Start with inbox foldering, which you already see in major ISPs’ mail clients, and from a number of third-party providers like OtherInbox (a Return Path
property) and Sanebox. More and more mail will be automatically sorted into folders in 2013. Consumers are embracing the idea because it declutters their inboxes and makes it easier to find messages
from senders they care about. Marketers that make that cut can relax and enjoy some uninterrupted time building real relationships with their subscribers. Those on the outside need to find a way to
break through. This might seem frustrating, especially to marketers that work hard to reach the inbox only to find their messages shunted into a folder that never gets opened. It may be a new hurdle
to clear, and even a new skill to develop, but marketers don’t have much choice -- and for those that get it right, the rewards easily justify the effort.
Like foldering, mobile email is
a former trend becoming the norm this year. Even as mobile opens surpassed desktop clients and webmail in 2012, marketers for the most part only begrudgingly accepted the rise of mobile rather than
embracing it. It’s easy to see why: Opening email on mobile takes away a lot of control over the customer experience. Mobile email changes when and how subscribers interact with messages, it
changes how likely they are to respond, and most important it changes the site experience for those that click. On a phone or even a tablet, some sites are just… crappy -- even to the point
where visitors can’t transact. Last year there were two ways to deal with mobile opens: find a way to create mobile user experiences that work, or find a way to get subscribers to open on
another platform. Now we’re down to one. This year marketers will shift from hoping messages aren’t opened on mobile devices to assuming that they will be.
Among the emerging
trends that popped up in 2012 and should be on marketers’ radar by the end of this year is inbox interactivity. I’ve named a handful of examples before, but collectively these may represent the biggest
near-future shift in the email ecosystem, and marketers should be excited about this one. Today the range of subscriber response that can take place within the inbox is generally limited, but
that’s changing fast. Soon it will become commonplace to comment on social media from within the email client, or to watch video, or to shop and transact. Subscribers won’t have to leave
the mailbox, and that’s good news for email marketers because it eliminates clicks/inertia/friction that suppress response. But it’s great news for ISPs, because users stay within their
environments, improving their monetization opportunities and deepening their customer relationships. That’s part of the reason this innovation is moving fast -- the needs of consumers, mailbox
providers, and marketers are perfectly aligned.

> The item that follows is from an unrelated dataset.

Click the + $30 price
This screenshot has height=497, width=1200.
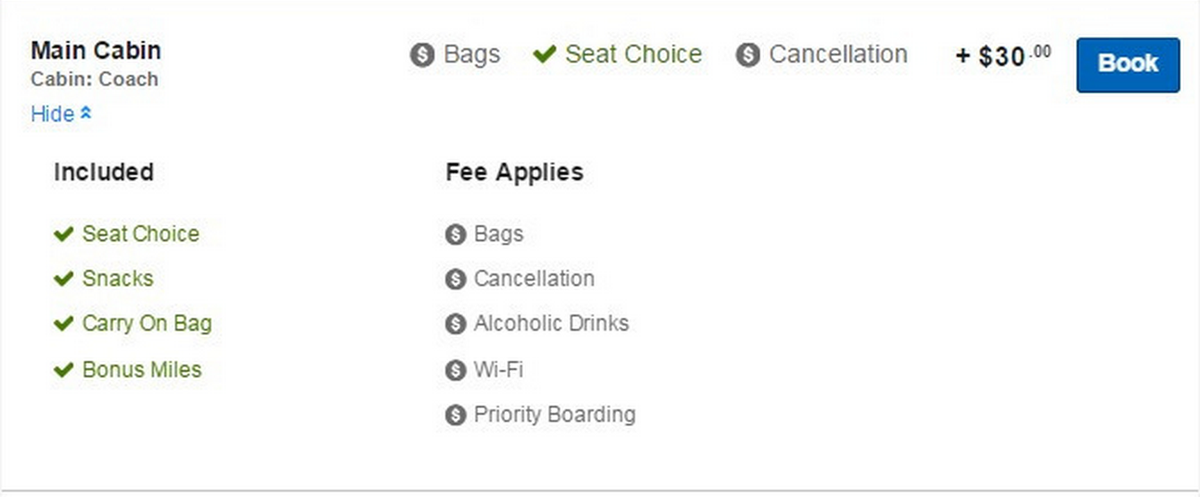pyautogui.click(x=1002, y=57)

Another game-changing email experience shift will come from the increasingly intelligent, increasingly automated content engines that match
individual user behavior and device-specific data with relevant offers and communication. Companies like Sailthru and Moveable Ink are using what they learn about subscribers – what
they’ve responded to, where they are, what kind of devices they’re using – to create truly personalized email experiences. More traditional ESPs are talking about bringing more
automated, triggered messaging based on client behavior. This was always the promise of data-driven direct marketing, that one day list management and segmentation strategies would give way to
personal communication – segments of one. These technologies are already here, and they’re getting closer to fulfilling that promise. Together they’re poised to emerge as one of the
most important email marketing trends in 2013.